Designing an Integrated Course

It’s well known that one of the key purposes of TOK, alongside CAS and the Extended Essay, is to integrate the different strands of the IB Diploma Programme. However, one of the most commonly discussed issues at IB Conferences, or other get-togethers by Heads of School and IB Diploma Coordinators, is how this integration happens. It is something that certainly doesn’t happen by chance.
By integration, we mean both including a ‘TOK approach’ within the teaching of the other DP subjects, and also bringing in expertise of the subjects to the TOK course. This can be visualised on the diagram below.
The first, and most important, way of ensuring that integration happens is via the careful construction of a TOK course. Examples of what this means in practice are outlined below.

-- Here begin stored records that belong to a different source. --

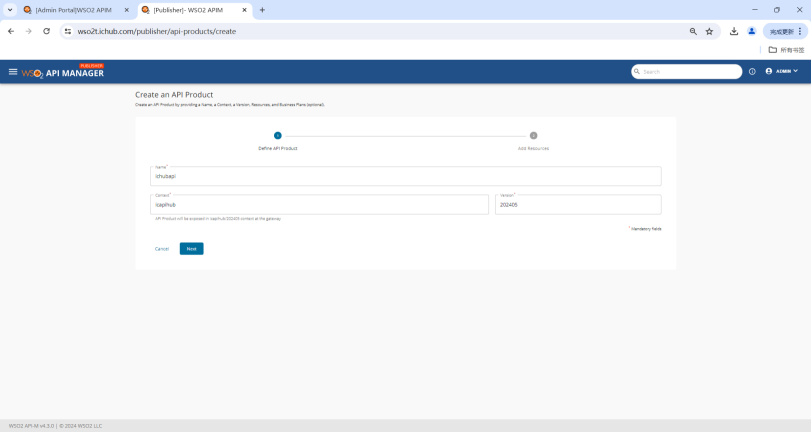The width and height of the screenshot is (811, 433).
Task: Go back using browser back arrow
Action: pyautogui.click(x=11, y=31)
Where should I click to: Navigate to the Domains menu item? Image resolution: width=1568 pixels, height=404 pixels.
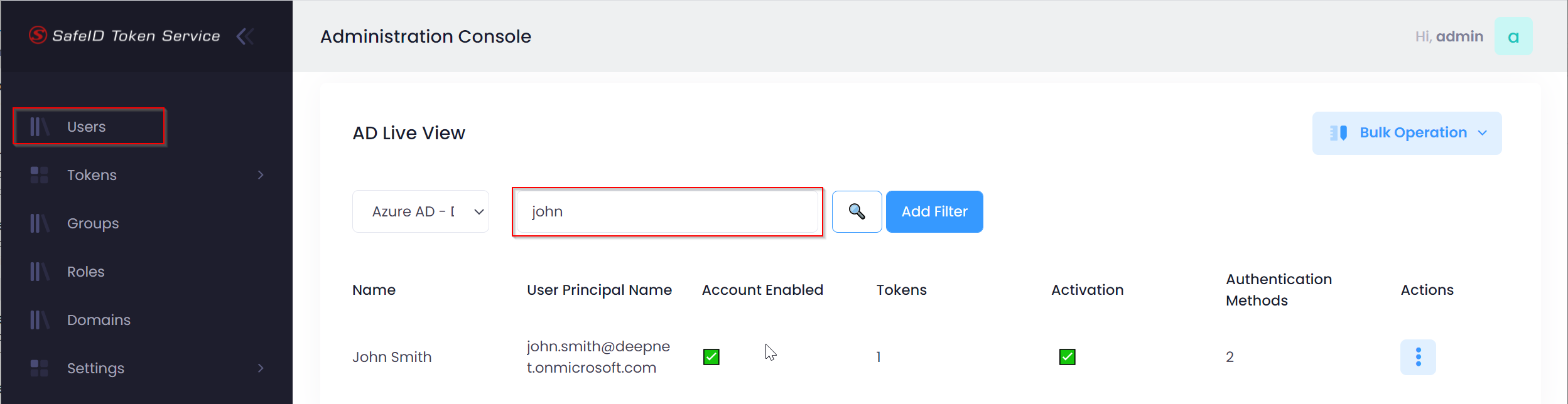tap(99, 320)
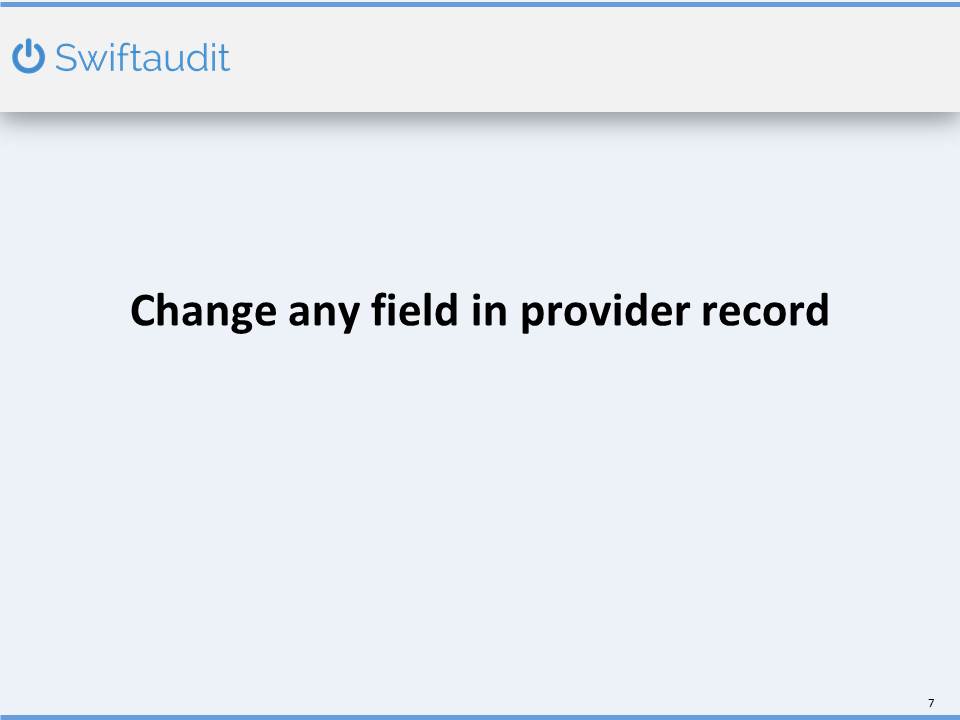960x720 pixels.
Task: Click the word 'in' in the heading
Action: [484, 311]
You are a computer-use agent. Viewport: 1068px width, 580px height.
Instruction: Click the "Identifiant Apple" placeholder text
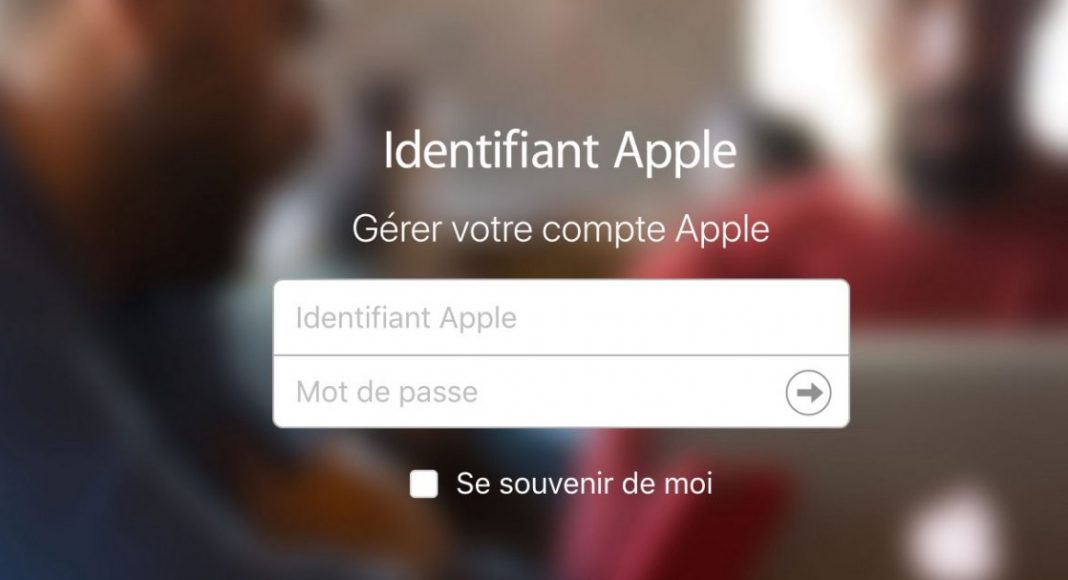(406, 319)

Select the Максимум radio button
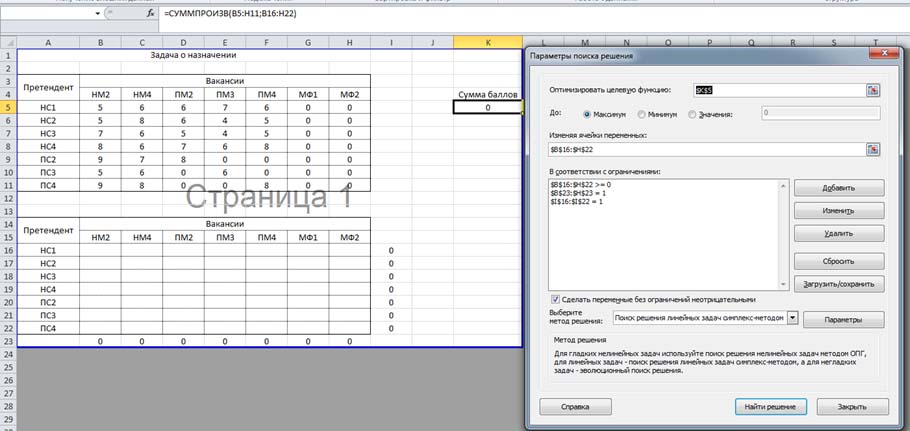pyautogui.click(x=587, y=114)
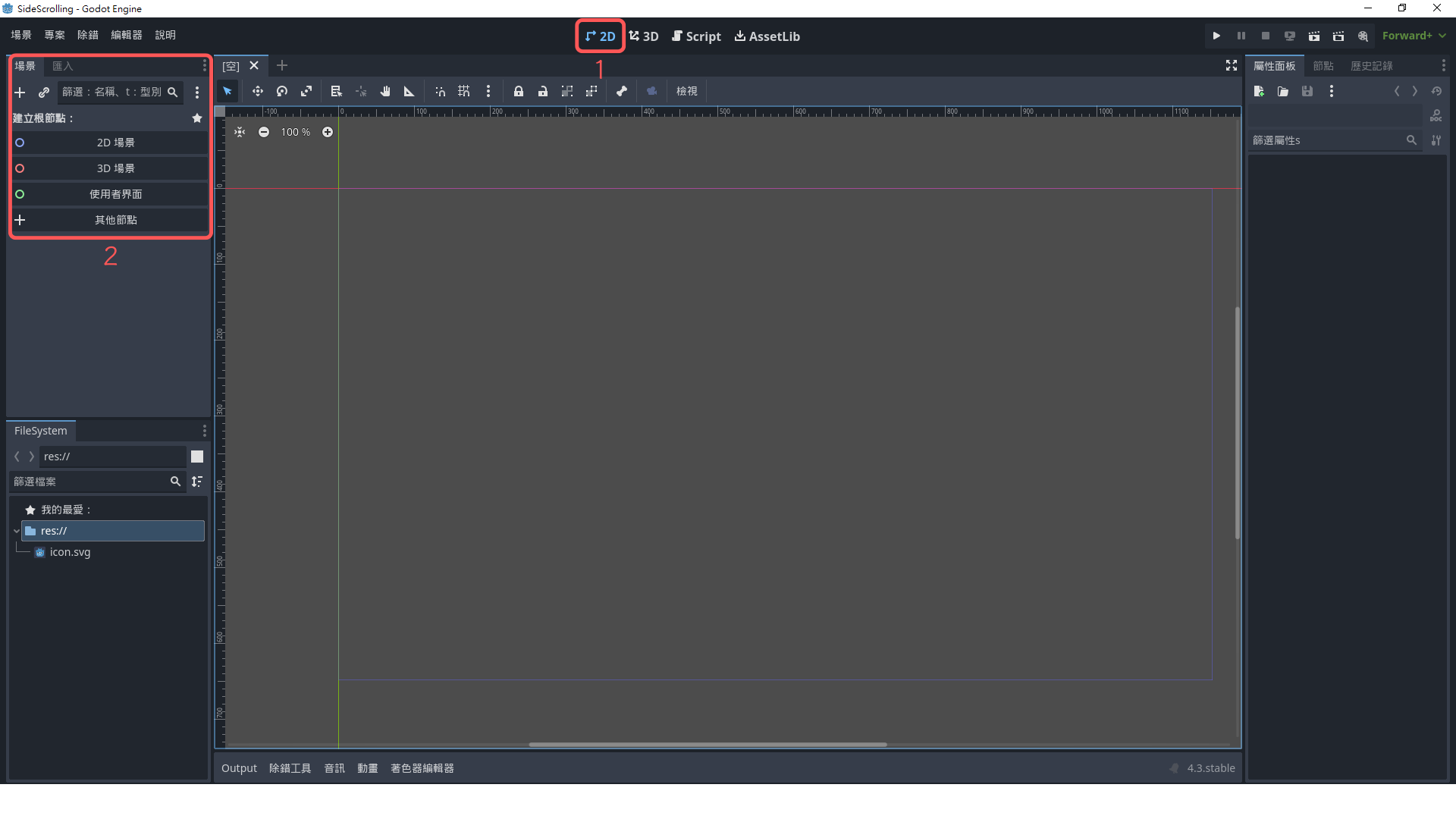Select the Move mode tool icon

click(258, 91)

Unit titles that go beyond the themes and AOKs

When you start off as a TOK coordinator, there is nothing wrong with basing your unit titles on the themes and areas of Knowledge. This is a solid, reliable, and easy way of designing your first ever TOK course.
However, when you become more experienced, and are looking to infuse a little more originality and sophistication, you’ll realise that this approach can be rather limiting when it comes to making TOK inclusive.
Instead, basing your unit titles on broader questions or claims that can be explored via several aspects of the course, will provide you with a much more effective method of integrating TOK with the other elements of the DP (and bring many other benefits to your course).
This is one of the most important ways of bringing excellence to your TOK department, and we discuss it in a lot more detail here.

Focus on concepts and thinkers which can be explored in other DP courses

In order to allow other subject teachers a way into TOK, you need to provide them with recognisable content. This means drawing extensively on concepts, ideas, and thinkers who are well established and recognised in the aspects of the course that dovetail with the DP subjects. In addition, you need to ensure that you share details of this content with the relevant teachers working in your school. Here are a few examples of ideas and thinkers you can include in your course that will link easily and naturally to other departments:
  • Link up with the history department to get across the concept of historical revisionism, a key part of the way historical knowledge develops over time
  • Link up with the science department, and consider paradigm shifts, a theory advocated by Thomas Kuhn, arguing that scientific knowledge develops via ‘violent revolutions’ that throw off previously accepted knowledge about the natural world and universe
  • With the geography department (or anthropology if you offer it), look at the observer/Hawthorne effect, in which the presence of someone gathering information can affect the data collected
  • The work of the novelist Elif Shafak, who may feature in literature classes, can show how the arts play a central role in helping us to overcome antagonistic perspectives, and form links with other knowers
  • Antonio Damasio, a neuroscientist, whose theories on how the brain works have changed the way we understand the relationship between emotion and reason, and should be well-known to any psychology department
  • Cedric Villani, one of the world’s best known mathematicians. Here he discusses the key ways of knowing in producing mathematical knowledge
  • Elizabeth Loftus, whose work should feature prominently in any psychology course, has shown us how malleable the knowledge provided by our memory can be

Using RLSs that can be discussed in other subject

As well as using well-established ideas and thinkers as central elements of your TOK course, you should also use regularly-updated real life situations that can be discussed and analysed in other subjects. Again, make sure you inform other teachers that you are using these cases. A few examples are shown below:
  • A USA Today article, exploring how we use language to explain and make sense of the protests against the killing of George Floyd, and the racism that exists in society (language acquisition, global politics, group 3 subjects)
  • A Forbes article, arguing that mathematics alone cannot provide us with a complete picture of the nature of the universe (mathematics, group 4 subjects)
  • An Aeon article, looking at the validity of thoughts experiments (such as the Trolley Problem) in providing us with ethical insights (psychology, Philosophy)
  • A Guardian article, which argues that the destruction of a statue of a slave trader during the Black Lives Matter protests wasn’t an attack on history; it was history (history)
  • A Telegraph article, looking at the way in which an art expert trains special-forces operatives in ‘visual intelligence’ (visual arts, and most other subjects)

Create opportunities for students to support ideas with personal learning experiences

Your TOK course should be well prepared and developed, with all lessons carefully planned in advance. However, you should also ensure that there is scope to allow students to bring in their own experiences, many of which should come from what they encounter in their DP lessons and the two other core elements of the IB Diploma - CAS and the Extended Essay.
Not only will this provide them with a familiar context in which to understand aspects of the TOK course, but it will also set them up well for the presentation and essay, both of which require students to reflect on first-hand experiences as knowers.
This can help you to begin dialogues with other departments on TOK-related issues, thus raising the profile of the course, and helping non-TOK teachers to grasp what’s covered during TOK lessons.